Unnecessary return. I think that fits in 80 columns.

> +		(*n)++;
> +	}
> +
> +	*res = dc_res;
> +	return 0;
> +}
> +/**
> + * cxl_handle_dcd_event_records() - Read DCD event records.
> + * @mds: The memory device state
> + *
> + * Returns 0 if enumerate completed successfully.
> + *
> + * CXL devices can generate DCD events to add or remove extents in the list.
> + */

That's a kernel doc comment, so maybe can be clearer.
It's called 'handle', so 'Read DCD event records' seems like a mismatch.
Probably needs more explaining.


> +static int cxl_handle_dcd_event_records(struct cxl_memdev_state *mds,
> +					struct cxl_event_record_raw *rec)
> +{
> +	struct cxl_mbox_dc_response *dc_res = NULL;
> +	struct device *dev = mds->cxlds.dev;
> +	uuid_t *id = &rec->hdr.id;
> +	struct dcd_event_dyn_cap *record =
> +			(struct dcd_event_dyn_cap *)rec;
> +	int extent_cnt = 0, rc = 0;
> +	struct cxl_dc_extent_data *extent;
> +	struct range alloc_range, rel_range;
> +	resource_size_t dpa, size;
> +

Please reverse x-tree.

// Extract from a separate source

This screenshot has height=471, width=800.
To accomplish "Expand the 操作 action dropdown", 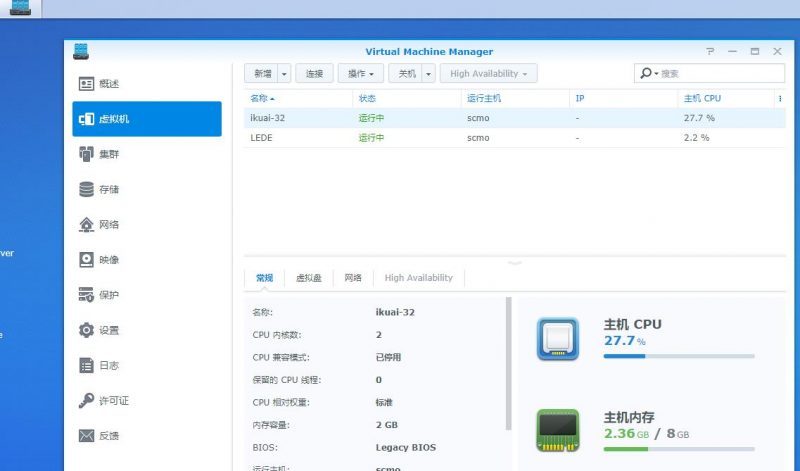I will [x=361, y=74].
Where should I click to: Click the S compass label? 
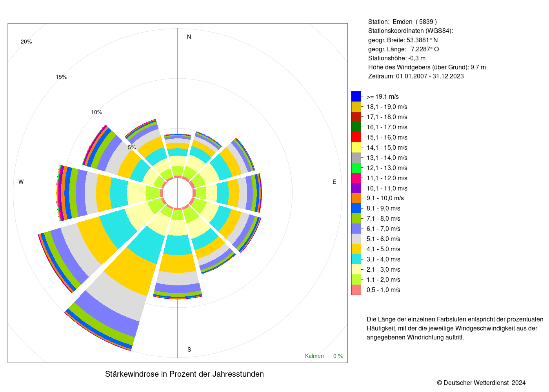click(189, 350)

And if things like that *record can't fit within
80 columns and in reverse x-tree order, then assign it afterwards.


> +	if (!uuid_equal(id, &dc_event_uuid))
> +		return -EINVAL;
> +
> +	switch (record->data.event_type) {

Maybe a local for record->data.extent that is used repeatedly below,
or,
Perhaps pull the length and dpa local defines you made down in the
RELEASE_CAPACITY up here and share them with ADD_CAPACITY. That'll
reduce the le65_to_cpu noise. Add similar for shared_extn_seq.


> +	case ADD_CAPACITY:
> +		extent = devm_kzalloc(dev, sizeof(*extent), GFP_ATOMIC);
> +		if (!extent)
> +			return -ENOMEM;
> +
> +		extent->dpa_start = le64_to_cpu(record->data.extent.start_dpa);
> +		extent->length = le64_to_cpu(record->data.extent.length);
> +		memcpy(extent->tag, record->data.extent.tag,
> +				sizeof(record->data.extent.tag));
> +		extent->shared_extent_seq =
> +			le16_to_cpu(record->data.extent.shared_extn_seq);
> +		dev_dbg(dev, "Add DC extent DPA:0x%llx LEN:%llx\n",
> +					extent->dpa_start, extent->length);
> +		alloc_range = (struct range) {
> +			.start = extent->dpa_start,
> +			.end = extent->dpa_start + extent->length - 1,
> +		};
> +
> +		rc = cxl_add_dc_extent(mds, &alloc_range);
> +		if (rc < 0) {

How about 
		if (rc >=)
			goto insert;

Then you can remove this level of indent.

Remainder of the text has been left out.